## Brief
Repeat the items word for word from the line with "This screenshot has" through the end of the items, including both ends. Leave the pictures out of your answer.

###

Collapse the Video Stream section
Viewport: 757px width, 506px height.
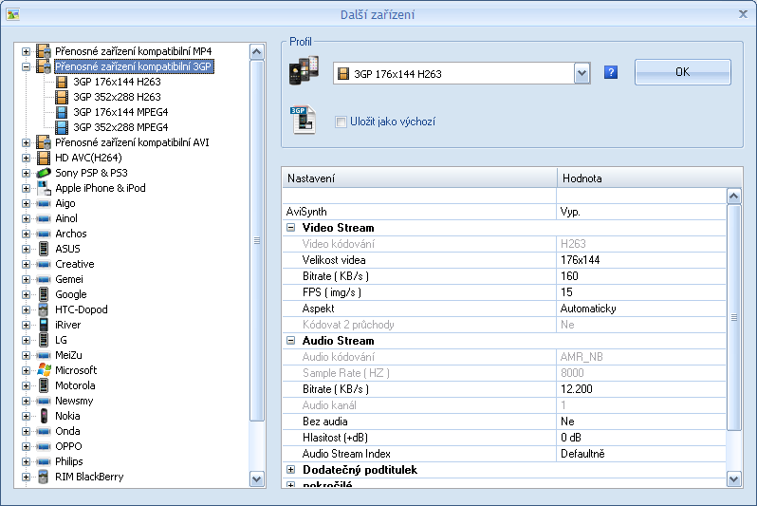point(291,228)
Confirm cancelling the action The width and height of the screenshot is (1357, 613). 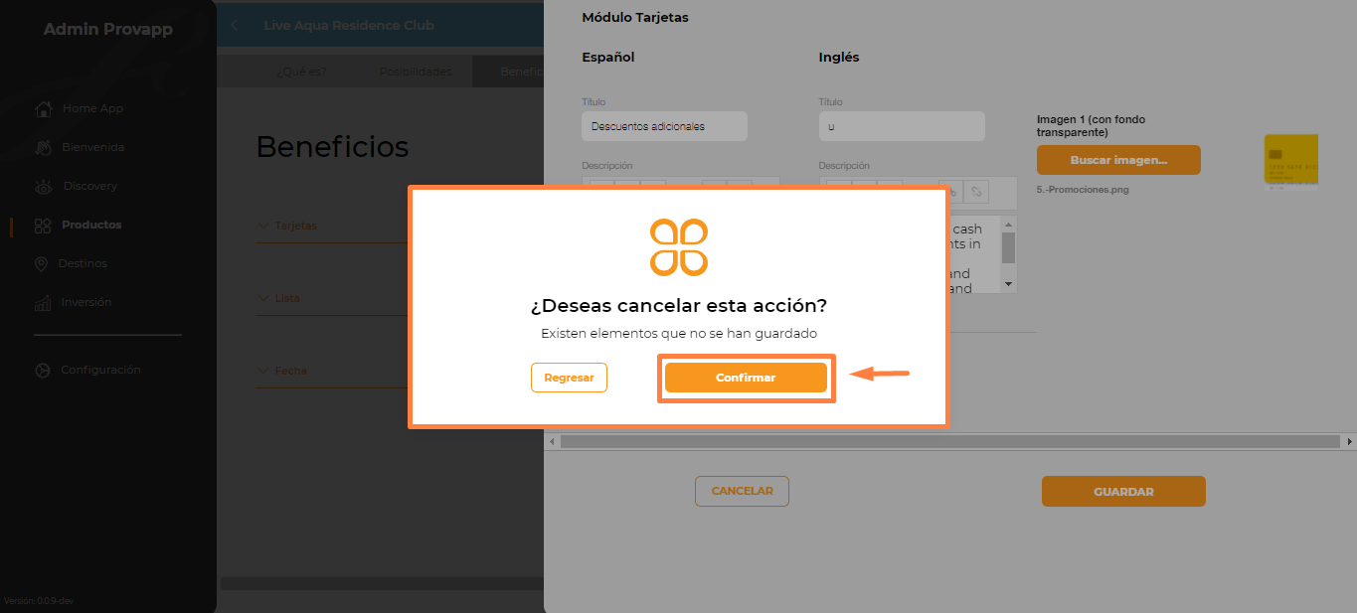coord(746,378)
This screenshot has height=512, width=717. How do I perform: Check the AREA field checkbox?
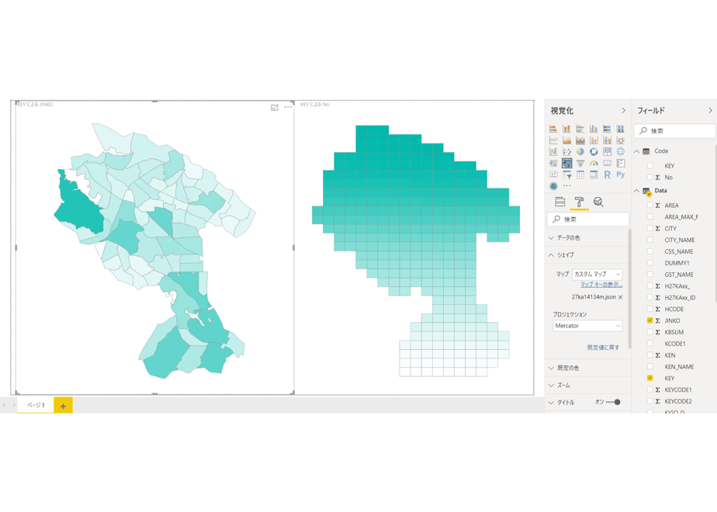tap(649, 206)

###

## Finished task
This screenshot has height=512, width=717. How do I perform: Check the AREA field checkbox?
tap(649, 206)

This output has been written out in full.